### <span style="color:darkred"> 1. Introduction

This notebook presents a solution to the [Playground Series - Season 5, Episode 8](kaggle.com/competitions/playground-series-s5e8/overview) Kaggle competition, held in August 2025. The goal is to predict the probability that a client subscribes to a bank term deposit. Submissions are evaluated using the ROC AUC between the predicted probabilities and the observed target.

The workflow begins by importing the necessary libraries for the project. We then load and inspect the first few rows of the training and testing datasets. Next, we prepare the features for modeling: the target is stored in a separate variable, and string features are converted to the categorical data type.

Two models are trained: XGBoost and LightGBM, both with tuned hyperparameters. We use stratified 5-fold cross-validation, which ensures each fold maintains the original target distribution. In each fold, both models are trained and used to generate out-of-fold predictions, as well as predictions on the test set, the latter averaged across folds.

The cross-validation ROC AUC score is then calculated by comparing the out-of-fold predictions with the true targets. Predictions from two public notebooks — both using LightGBM with advanced hyperparameter tuning — are loaded and blended with our own averaged predictions using weighted averaging.

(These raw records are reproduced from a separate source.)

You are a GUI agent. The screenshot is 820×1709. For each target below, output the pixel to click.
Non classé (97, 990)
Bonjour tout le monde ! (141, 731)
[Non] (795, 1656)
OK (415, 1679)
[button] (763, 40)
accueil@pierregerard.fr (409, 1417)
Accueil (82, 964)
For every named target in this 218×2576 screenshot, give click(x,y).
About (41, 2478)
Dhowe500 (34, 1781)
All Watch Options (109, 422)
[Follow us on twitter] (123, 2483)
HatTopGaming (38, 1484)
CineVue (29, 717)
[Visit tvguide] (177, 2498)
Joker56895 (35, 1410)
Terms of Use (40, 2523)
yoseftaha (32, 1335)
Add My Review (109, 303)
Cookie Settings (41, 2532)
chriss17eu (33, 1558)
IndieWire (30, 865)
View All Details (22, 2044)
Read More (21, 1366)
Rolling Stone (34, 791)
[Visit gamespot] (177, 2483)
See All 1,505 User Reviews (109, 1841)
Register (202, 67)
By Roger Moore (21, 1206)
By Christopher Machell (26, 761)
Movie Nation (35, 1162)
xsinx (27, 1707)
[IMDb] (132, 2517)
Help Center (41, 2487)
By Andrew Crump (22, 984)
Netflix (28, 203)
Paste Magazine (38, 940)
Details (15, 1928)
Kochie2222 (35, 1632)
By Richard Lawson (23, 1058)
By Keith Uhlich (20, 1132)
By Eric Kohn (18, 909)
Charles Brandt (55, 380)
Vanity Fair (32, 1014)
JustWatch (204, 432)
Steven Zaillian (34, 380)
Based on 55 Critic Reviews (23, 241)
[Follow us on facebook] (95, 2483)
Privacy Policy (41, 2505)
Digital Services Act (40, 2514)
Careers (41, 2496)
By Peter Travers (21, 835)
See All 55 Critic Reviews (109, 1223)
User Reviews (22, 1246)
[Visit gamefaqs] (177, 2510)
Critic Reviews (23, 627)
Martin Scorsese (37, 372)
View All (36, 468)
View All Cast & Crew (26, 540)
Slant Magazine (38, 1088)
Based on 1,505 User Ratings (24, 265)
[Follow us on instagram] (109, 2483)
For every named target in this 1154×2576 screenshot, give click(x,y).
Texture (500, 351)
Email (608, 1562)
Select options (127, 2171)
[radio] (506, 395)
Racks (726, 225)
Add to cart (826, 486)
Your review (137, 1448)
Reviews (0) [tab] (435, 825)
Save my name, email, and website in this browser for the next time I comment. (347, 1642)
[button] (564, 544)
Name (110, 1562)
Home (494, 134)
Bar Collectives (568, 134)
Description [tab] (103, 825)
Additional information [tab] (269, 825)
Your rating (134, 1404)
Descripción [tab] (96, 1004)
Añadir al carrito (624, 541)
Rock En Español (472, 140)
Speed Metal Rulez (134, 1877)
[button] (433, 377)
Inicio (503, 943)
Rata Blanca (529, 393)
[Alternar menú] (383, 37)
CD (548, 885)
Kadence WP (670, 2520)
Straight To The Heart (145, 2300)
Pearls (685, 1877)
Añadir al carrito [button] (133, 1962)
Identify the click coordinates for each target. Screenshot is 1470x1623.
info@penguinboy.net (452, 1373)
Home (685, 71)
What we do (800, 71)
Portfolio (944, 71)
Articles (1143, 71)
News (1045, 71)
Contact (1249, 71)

Finally, we generate a CSV file formatted for submission to the competition.

### <span style="color:darkred"> 2. Import Libraries

In this step, we import the libraries used for data manipulation, model training, cross-validation, and evaluation. NumPy and Pandas handle data manipulation. LGBMClassifier from LightGBM and XGBClassifier from XGBoost are imported for model training. StratifiedKFold is imported from scikit-learn to perform stratified cross-validation, and roc_auc_score for evaluating model performance.

In [1]:
# ===== Import Libraries =====
import numpy as np
import pandas as pd
from xgboost import XGBClassifier
from lightgbm import LGBMClassifier
from sklearn.model_selection import StratifiedKFold
from sklearn.metrics import roc_auc_score

### <span style="color:darkred"> 3. Load and Inspect Data

The following code reads the CSV files containing the training and testing datasets and loads them into pandas DataFrames. It also displays the first few rows of each to better understand their structure and contents.

In [2]:
# ===== Load and Inspect Data =====
X = pd.read_csv("/kaggle/input/playground-series-s5e8/train.csv")
X_test = pd.read_csv("/kaggle/input/playground-series-s5e8/test.csv")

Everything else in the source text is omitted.